_Description of the task_
Beneath this line are entries. Copy the range from the line with "tours (1087, 2171)" to the line with "Lifestyle (287, 2415)", ends included, exactly; leave pictures out.

_Records for this exercise_

# # # # # # #

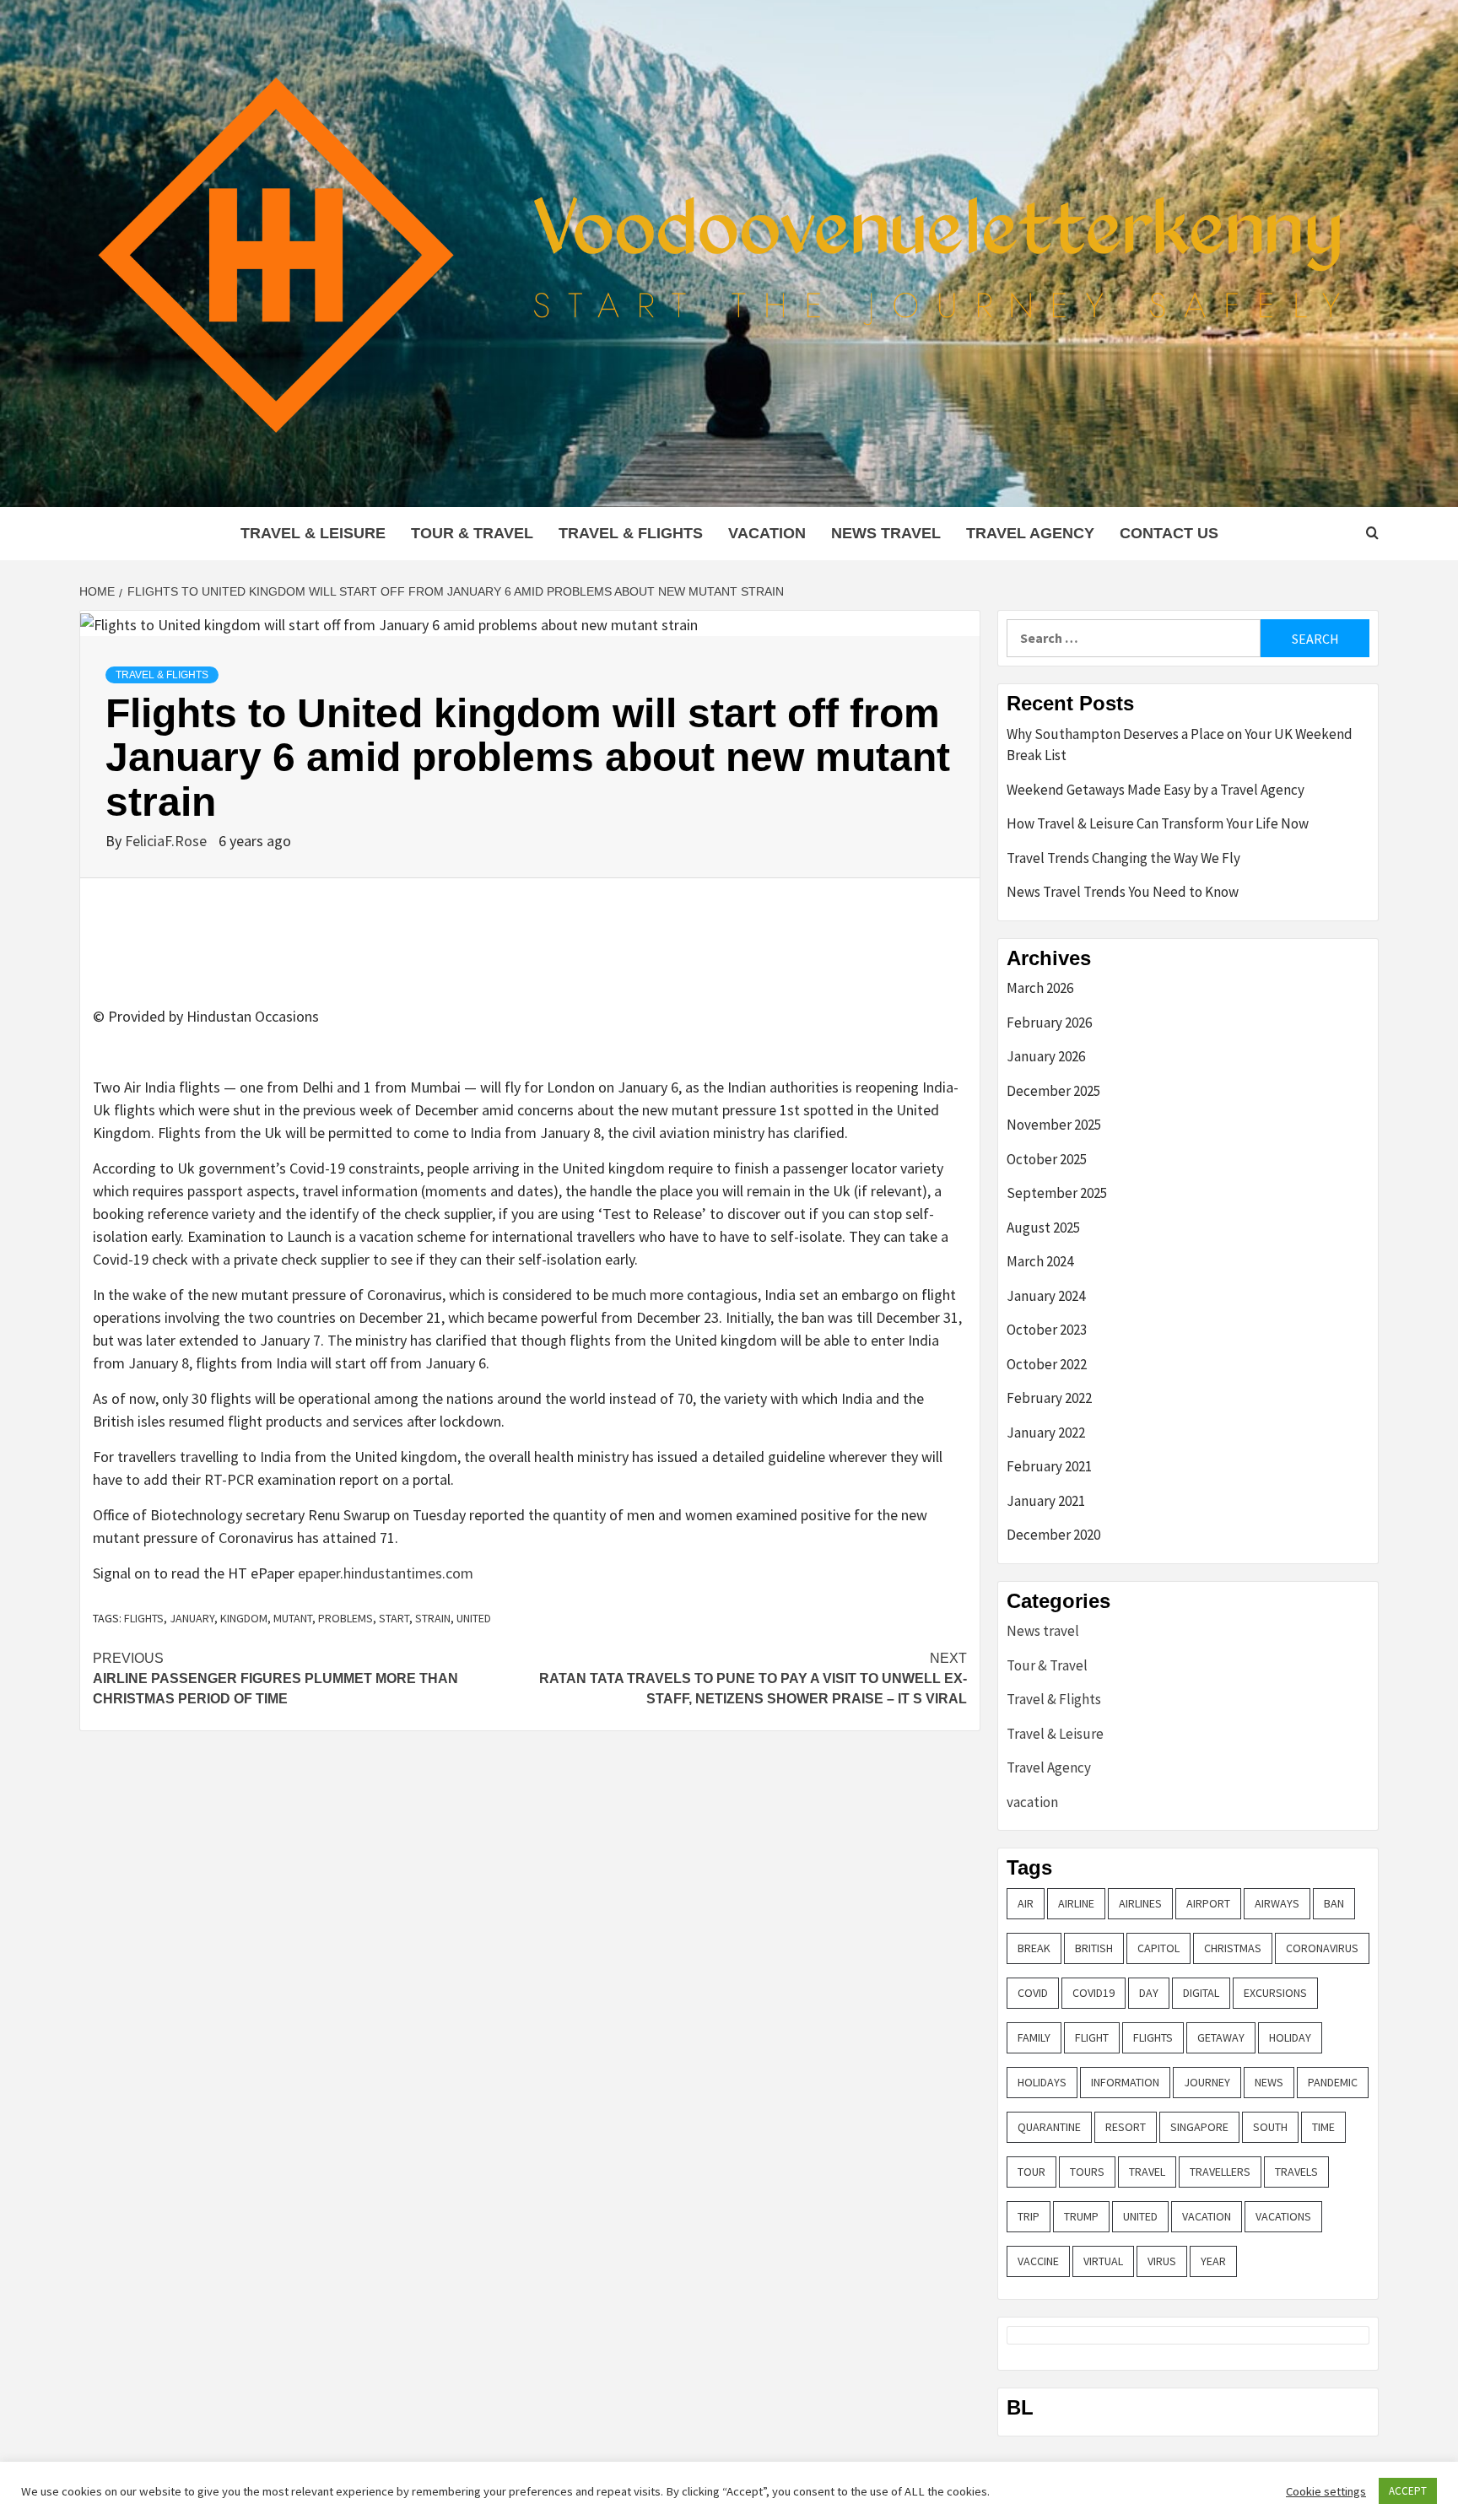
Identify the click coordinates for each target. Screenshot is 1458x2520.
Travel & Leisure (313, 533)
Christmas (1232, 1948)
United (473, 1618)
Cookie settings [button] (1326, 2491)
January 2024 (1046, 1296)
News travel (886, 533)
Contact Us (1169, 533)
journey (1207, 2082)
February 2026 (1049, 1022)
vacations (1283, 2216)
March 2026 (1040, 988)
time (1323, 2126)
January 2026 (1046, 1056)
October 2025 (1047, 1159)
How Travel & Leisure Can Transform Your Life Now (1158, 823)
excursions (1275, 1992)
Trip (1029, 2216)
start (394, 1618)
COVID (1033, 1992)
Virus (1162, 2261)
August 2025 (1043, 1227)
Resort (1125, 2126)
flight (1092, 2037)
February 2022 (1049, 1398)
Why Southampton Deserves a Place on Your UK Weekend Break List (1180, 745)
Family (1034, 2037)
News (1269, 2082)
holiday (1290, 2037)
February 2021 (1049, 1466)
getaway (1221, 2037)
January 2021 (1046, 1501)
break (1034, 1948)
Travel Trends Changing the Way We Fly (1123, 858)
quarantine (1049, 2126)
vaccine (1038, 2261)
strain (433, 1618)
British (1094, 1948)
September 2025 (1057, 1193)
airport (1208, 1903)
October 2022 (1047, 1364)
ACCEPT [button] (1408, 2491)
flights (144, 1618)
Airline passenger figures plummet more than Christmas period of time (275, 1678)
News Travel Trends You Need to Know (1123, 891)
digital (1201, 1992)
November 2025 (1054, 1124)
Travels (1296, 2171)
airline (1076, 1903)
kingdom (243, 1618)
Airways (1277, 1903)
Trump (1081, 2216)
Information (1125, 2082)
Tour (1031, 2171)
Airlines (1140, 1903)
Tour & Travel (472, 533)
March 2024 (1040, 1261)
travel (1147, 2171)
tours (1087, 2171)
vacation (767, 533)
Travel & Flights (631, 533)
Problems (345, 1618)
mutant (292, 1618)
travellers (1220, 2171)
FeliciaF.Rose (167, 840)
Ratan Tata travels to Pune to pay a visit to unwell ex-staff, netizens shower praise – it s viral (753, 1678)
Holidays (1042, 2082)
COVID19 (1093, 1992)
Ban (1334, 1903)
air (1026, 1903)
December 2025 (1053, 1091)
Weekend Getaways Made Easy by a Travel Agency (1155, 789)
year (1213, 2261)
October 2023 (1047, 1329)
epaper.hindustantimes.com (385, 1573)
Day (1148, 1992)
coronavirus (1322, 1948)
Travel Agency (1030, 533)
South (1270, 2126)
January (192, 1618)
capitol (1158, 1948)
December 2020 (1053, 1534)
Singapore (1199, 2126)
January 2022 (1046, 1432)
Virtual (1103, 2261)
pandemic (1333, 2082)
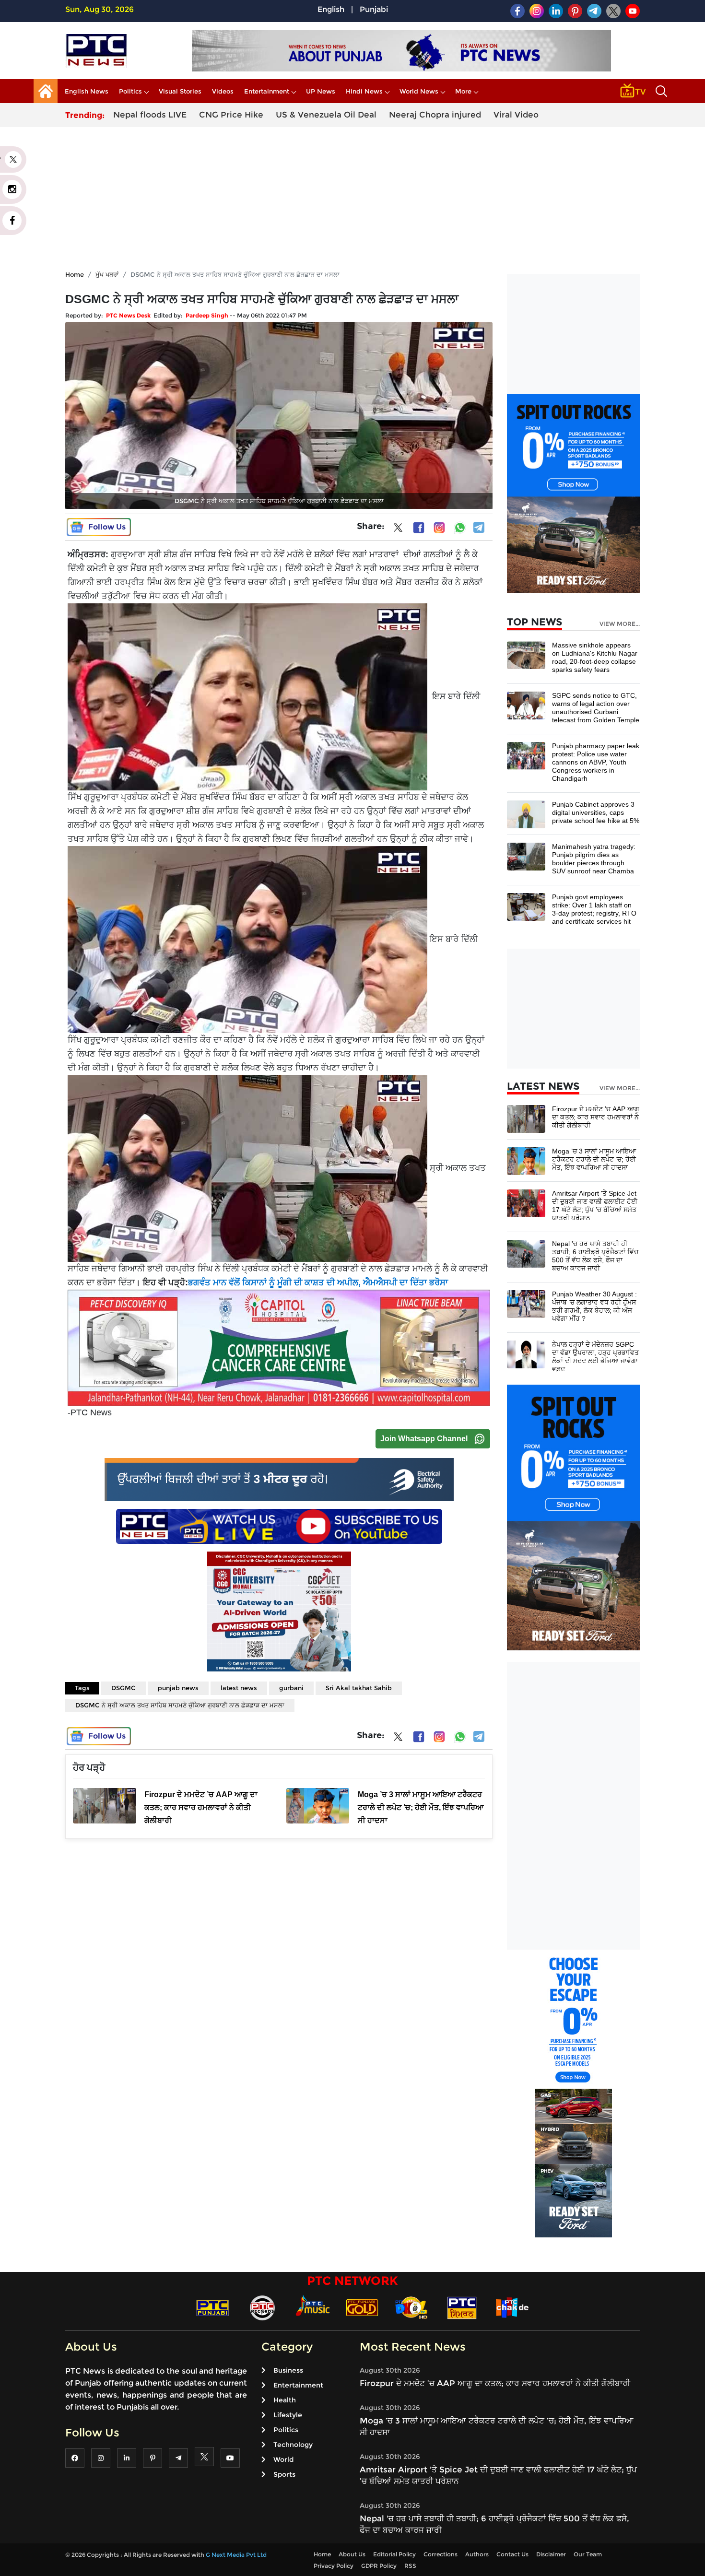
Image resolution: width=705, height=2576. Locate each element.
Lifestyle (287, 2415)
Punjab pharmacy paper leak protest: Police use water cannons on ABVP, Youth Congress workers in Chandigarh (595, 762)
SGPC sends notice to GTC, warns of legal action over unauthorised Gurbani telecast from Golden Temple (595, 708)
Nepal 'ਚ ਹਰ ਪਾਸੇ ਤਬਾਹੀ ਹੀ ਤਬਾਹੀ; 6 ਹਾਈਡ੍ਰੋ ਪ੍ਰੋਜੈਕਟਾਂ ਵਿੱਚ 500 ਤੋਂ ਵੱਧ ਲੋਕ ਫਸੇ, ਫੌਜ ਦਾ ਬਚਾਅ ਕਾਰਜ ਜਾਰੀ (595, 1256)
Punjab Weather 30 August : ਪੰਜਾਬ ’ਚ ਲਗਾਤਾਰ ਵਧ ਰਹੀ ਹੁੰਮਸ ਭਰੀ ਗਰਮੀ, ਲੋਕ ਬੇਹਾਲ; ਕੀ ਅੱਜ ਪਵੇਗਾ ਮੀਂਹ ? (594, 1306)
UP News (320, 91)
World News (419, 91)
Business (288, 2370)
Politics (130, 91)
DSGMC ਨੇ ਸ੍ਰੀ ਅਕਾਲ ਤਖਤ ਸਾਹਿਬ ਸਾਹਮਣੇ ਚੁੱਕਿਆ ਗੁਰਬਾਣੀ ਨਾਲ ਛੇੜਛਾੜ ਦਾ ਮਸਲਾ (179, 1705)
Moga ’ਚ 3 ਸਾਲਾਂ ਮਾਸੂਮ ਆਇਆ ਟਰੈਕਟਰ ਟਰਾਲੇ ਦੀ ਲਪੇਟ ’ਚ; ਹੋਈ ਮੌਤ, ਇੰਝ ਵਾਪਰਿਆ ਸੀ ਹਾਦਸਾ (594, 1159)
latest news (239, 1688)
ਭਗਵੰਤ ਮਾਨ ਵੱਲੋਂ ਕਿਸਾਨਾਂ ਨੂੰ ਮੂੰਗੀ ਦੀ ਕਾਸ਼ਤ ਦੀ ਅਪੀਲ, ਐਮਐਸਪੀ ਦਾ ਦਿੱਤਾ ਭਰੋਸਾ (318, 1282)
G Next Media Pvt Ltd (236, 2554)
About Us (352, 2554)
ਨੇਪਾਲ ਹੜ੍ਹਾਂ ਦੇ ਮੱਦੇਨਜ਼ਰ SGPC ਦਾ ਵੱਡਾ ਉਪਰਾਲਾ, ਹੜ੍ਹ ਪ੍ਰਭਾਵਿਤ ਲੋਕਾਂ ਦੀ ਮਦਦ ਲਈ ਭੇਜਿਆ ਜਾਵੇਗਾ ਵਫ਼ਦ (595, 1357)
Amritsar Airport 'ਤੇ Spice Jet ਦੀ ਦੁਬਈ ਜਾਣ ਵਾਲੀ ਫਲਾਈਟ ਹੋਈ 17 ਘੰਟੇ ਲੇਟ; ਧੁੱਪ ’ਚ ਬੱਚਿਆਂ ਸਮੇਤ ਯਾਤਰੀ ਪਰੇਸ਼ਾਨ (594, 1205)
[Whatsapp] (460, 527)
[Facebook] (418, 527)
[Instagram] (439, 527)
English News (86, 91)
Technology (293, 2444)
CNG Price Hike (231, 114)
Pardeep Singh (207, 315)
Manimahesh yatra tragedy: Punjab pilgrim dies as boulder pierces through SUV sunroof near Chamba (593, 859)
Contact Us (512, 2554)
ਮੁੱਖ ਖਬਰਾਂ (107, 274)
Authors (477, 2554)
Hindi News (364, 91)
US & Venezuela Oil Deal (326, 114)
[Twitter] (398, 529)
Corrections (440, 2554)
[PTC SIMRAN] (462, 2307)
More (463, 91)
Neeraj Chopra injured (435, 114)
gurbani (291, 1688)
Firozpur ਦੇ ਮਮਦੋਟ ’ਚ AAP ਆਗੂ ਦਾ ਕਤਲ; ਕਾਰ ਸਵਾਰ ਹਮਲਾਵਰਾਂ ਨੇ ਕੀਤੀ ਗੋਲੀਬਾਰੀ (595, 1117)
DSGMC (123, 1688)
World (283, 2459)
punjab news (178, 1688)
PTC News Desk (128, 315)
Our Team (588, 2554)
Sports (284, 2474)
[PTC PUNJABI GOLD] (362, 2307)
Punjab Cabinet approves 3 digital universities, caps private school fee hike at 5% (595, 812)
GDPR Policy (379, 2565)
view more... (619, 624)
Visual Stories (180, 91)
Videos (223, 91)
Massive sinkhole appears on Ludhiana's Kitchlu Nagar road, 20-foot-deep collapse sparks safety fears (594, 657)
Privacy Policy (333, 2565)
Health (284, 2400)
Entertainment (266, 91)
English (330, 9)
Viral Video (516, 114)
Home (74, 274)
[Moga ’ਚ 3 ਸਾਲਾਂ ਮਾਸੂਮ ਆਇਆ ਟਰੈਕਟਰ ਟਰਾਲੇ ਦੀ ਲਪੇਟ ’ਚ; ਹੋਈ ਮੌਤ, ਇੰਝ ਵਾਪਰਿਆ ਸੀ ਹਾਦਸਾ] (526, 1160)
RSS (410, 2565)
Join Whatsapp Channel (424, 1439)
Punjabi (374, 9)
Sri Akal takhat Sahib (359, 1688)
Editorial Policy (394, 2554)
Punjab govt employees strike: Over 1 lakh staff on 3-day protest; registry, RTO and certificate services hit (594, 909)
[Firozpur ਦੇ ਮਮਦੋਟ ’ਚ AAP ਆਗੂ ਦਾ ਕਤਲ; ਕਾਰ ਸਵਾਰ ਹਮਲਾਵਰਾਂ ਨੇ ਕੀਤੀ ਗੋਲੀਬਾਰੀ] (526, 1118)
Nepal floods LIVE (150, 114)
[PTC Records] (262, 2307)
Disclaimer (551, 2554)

# # # # # # #

_Your response_
tours (1087, 2171)
vacation (767, 533)
Travel & Flights (631, 533)
Problems (345, 1618)
mutant (292, 1618)
travellers (1220, 2171)
FeliciaF.Rose (167, 840)
Ratan Tata travels to Pune to pay a visit to unwell ex-staff, netizens shower praise – it s viral (753, 1678)
Holidays (1042, 2082)
COVID19 (1093, 1992)
Ban (1334, 1903)
air (1026, 1903)
December 2025 (1053, 1091)
Weekend Getaways Made Easy by a Travel Agency (1155, 789)
year (1213, 2261)
October 2023 (1047, 1329)
epaper.hindustantimes.com (385, 1573)
Day (1148, 1992)
coronavirus (1322, 1948)
Travel Agency (1030, 533)
South (1270, 2126)
January (192, 1618)
capitol (1158, 1948)
December 2020 (1053, 1534)
Singapore (1199, 2126)
January 2022 (1046, 1432)
Virtual (1103, 2261)
pandemic (1333, 2082)
Image resolution: width=705, height=2576. Locate each element.
Lifestyle (287, 2415)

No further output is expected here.